## Work item
Write out the entries exactly. None of the pictures should appear in the copy.

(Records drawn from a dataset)
★ ★ ★ ★

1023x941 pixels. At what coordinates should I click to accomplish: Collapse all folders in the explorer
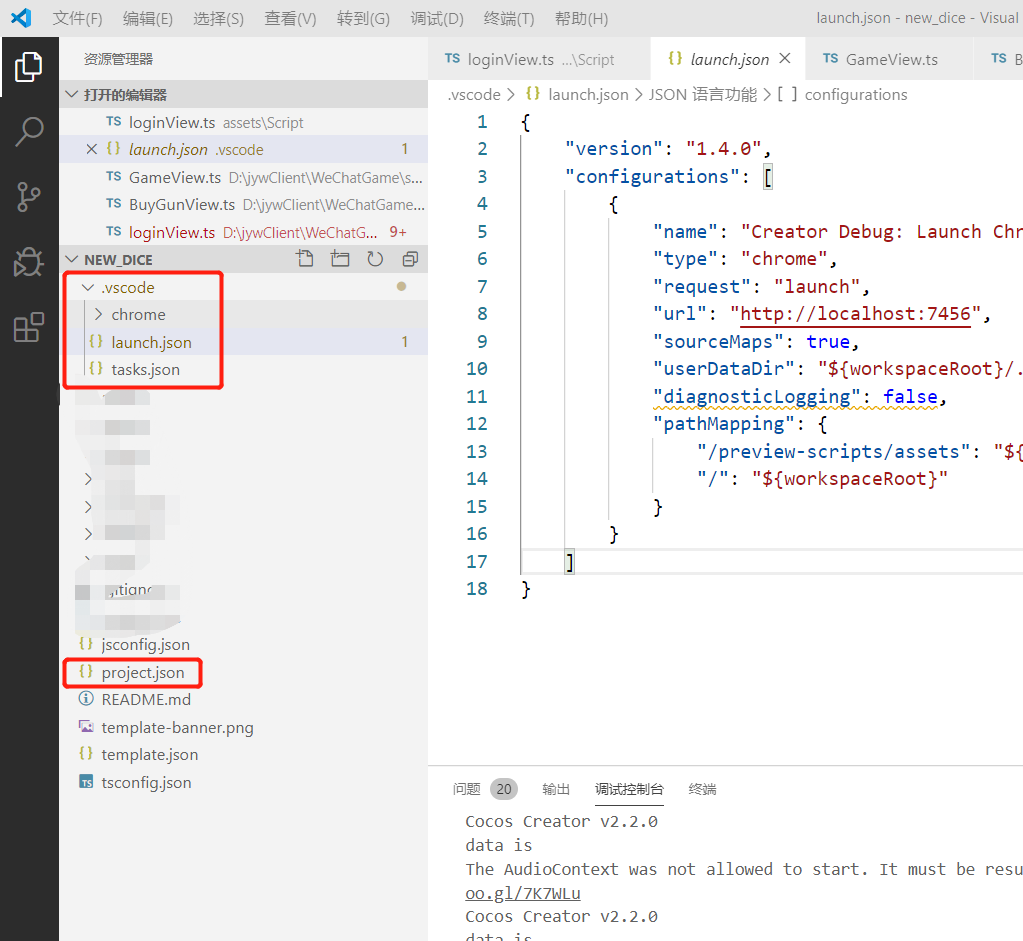pyautogui.click(x=409, y=258)
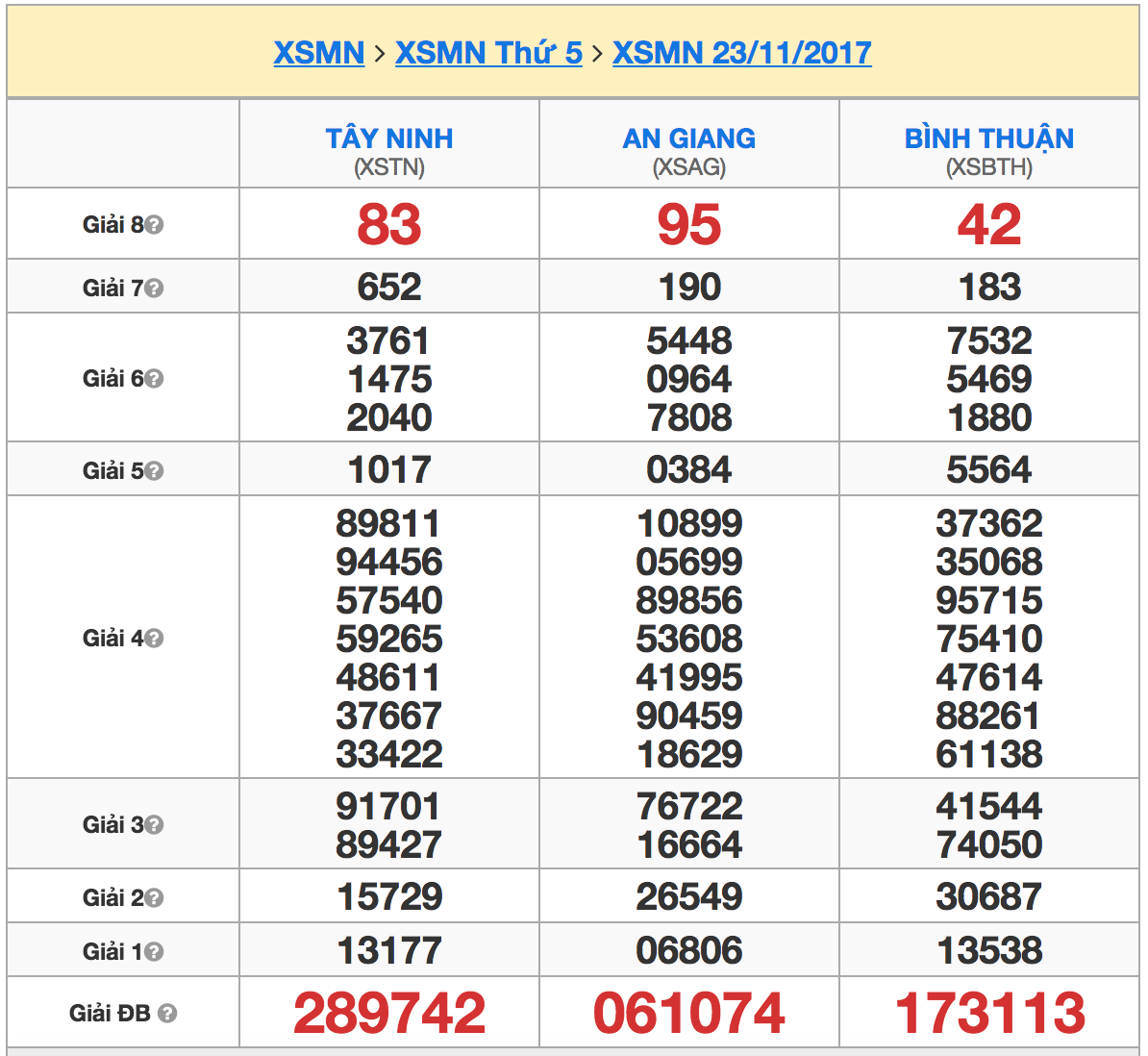The image size is (1148, 1056).
Task: Open the help icon next to Giải 3
Action: pos(154,825)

★ ★ ★ ★

## Exercise solution
1023x941 pixels. At what coordinates should I click to accomplish: Collapse all folders in the explorer
pyautogui.click(x=409, y=258)
The image size is (1148, 1056).
Task: Open the help icon next to Giải 3
Action: pos(154,825)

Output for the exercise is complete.